April 28, 2010

The first Entrelacs prototype is emerging

I've eventually decided to build up the first prototype of the Entrelacs system. After a few weeks of work, I think I finished these last days writing the first and main software component, that is the arrows space.

The arrows space is a kind of data base which allows to store and fetch information in the form of arrow structures, in compliance with the arrow paradigm.

As I expected, the resulting piece of code is very short. But it isn't as simple as I wished.

Of course, as predicted by the arrow theory, the mass memory stands as a self-referred open-addressed hash table using all the available storage space.

But I had to better integrate data strings in my plans.

A data string unambiguously defines a tag arrow. I decided a long time ago that such data would be stored among the space cells (hash-table buckets). However, the point I missed is that such a data sequence can't be mixed together with data already present in expected locations by following the open addressing way. One must link all string slices each other with a kind of "next" field.

But I didn't want to use a full memory pointer to link related cells. It would have double the storage need. So I tried to be smart and decided to introduce a tertiary hash.

As a reminder, the "double addressing" approach consists in computing 2 hash codes. The primary hash gives the default cell where to store an arrow while the secondary hash gives a probing offset which is used to look for a vacant cell when the primary cell is already used. Using these two hashes theoretically avoid data clustering

I decided to introduce a tertiary hash so to compute a new offset: the sequence offset, which separate cells involved into data string storage.

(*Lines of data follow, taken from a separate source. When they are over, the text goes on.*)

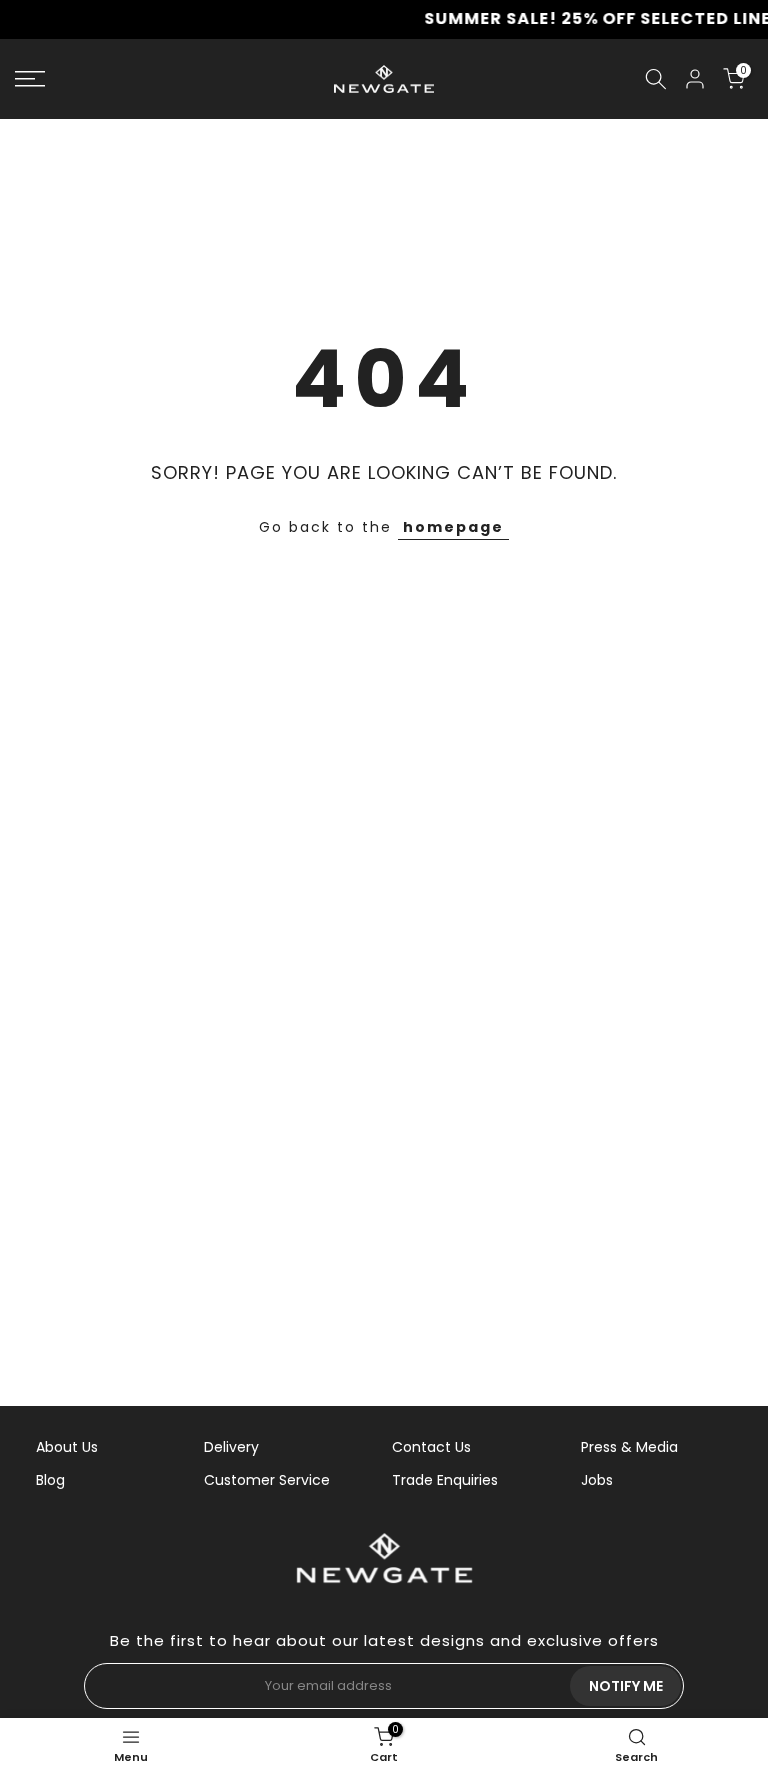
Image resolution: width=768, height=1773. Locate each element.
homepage (453, 527)
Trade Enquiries (445, 1480)
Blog (50, 1480)
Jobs (597, 1480)
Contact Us (431, 1447)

So upon conflict, one only needs for a few administrative bits per cell to build an offset "factor". This factor stands as a replacement for a "pointer". If there is no unwanted data between a cell and the next cell in the sequence, this factor is set to one. But when conflicts occur, this factor allows to jump over all unwanted cells up to the next cell included in the wanted sequence. Of course, this value range is very short but one considers that many consecutive busy cells is rare.

I found this solution so handy I eventually decided to use it for arrow back-references list storage (even if such lists can be safely polluted by unrelated data).

However, I had to made concessions.
  • BLOB arrows raw data are not stored into the arrows space. They are stored as host files instead. As long as Entrelacs won't be an autonomous operating system, I guess this is a reasonable concession.
  • Incoming children arrows and outgoing children arrows are put in the same back-references list. It means one can't distinguish them without fetching them and examining their ends. This is a bit disappointing news, but I can't have more than one coalesced linked list per arrow.
  • For the same reason, tag arrows are not back-referred. Otherwise, the back-references list would have been put beside the char string in the same coalesced linked list. Tag arrows only have a reference counters used for garbage collector.
At first, I intended to reuse the factor bits to build up a coalesced list of all arrows sharing the same primary offset by defining factor*probe-offset jumps. It would have lead to a whole coalesced hash table enhanced by a double hashing trick.

But for the first prototype, I had only 8 admin bits per cell. Combined with 24 bits for a memory address, it just fits in a 32 bits cell.

Now, I use these administrative bits for two other needs.
  • to distinguish between regular arrows, rooted arrows, tag arrows and stuffed cells.
  • to count cell "crossovers". This other invention of mine consists in incrementing a short-range counter per cell each time the cell is included into a probe sequence. It is supposed to make cell freeing feasible as in linear probing. TBC!
So I was obliged to reuse the same bits to store either the offset factor or a cell type, depending on whether the cell is an arrow definition start or some of its subsequent cells. It was hard but I finally found a working use of these 8 administrative bits.

I've thought about this code for like 11 years. So I'm more than happy to see something concrete emerging. Now I must confess I need a break. I haven't even tried yet to compile or obviously to debug the whole thing. It also lacks for a few features, like a commit log to ensure transaction atomicity.

Then the next step will be to code the virtual machine for the Entrelacs language -a query language for the arrows space-. Sigh! If only I could be seconded in this task.